Please reproduce the data below exactly, from the first line through the line containing "Enable Гусеничные траки", and leave every later line out.

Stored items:
⁂

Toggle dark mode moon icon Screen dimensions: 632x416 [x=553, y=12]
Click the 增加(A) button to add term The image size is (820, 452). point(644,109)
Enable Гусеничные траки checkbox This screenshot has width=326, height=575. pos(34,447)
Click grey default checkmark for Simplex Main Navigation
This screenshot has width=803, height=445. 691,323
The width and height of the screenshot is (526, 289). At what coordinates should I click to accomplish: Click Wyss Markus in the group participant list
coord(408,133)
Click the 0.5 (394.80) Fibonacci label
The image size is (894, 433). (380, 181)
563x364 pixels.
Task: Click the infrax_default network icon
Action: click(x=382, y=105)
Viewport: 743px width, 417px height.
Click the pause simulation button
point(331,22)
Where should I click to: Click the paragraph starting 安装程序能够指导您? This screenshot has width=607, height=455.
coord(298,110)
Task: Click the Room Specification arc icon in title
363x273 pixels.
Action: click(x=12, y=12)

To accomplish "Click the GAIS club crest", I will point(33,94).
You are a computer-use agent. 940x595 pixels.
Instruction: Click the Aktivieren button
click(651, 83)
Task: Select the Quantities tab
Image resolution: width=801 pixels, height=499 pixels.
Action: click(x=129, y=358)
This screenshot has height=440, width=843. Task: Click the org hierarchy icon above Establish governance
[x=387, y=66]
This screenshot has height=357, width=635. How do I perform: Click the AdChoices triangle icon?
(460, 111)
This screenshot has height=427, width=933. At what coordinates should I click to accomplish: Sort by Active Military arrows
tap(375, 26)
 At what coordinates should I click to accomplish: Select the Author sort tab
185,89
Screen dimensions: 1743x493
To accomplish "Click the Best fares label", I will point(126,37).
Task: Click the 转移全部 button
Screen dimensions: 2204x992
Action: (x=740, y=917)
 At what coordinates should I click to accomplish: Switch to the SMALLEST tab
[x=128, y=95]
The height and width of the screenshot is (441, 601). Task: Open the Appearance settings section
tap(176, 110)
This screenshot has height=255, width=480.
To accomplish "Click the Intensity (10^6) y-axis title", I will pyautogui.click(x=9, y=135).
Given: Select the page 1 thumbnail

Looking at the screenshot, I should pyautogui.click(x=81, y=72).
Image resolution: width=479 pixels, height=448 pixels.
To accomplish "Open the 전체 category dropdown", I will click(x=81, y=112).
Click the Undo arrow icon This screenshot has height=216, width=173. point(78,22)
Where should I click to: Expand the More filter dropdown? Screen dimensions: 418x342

⁂

Answer to this task:
Toggle dark mode moon icon Screen dimensions: 632x416 [x=553, y=12]
Click the 增加(A) button to add term The image size is (820, 452). point(644,109)
Enable Гусеничные траки checkbox This screenshot has width=326, height=575. pos(34,447)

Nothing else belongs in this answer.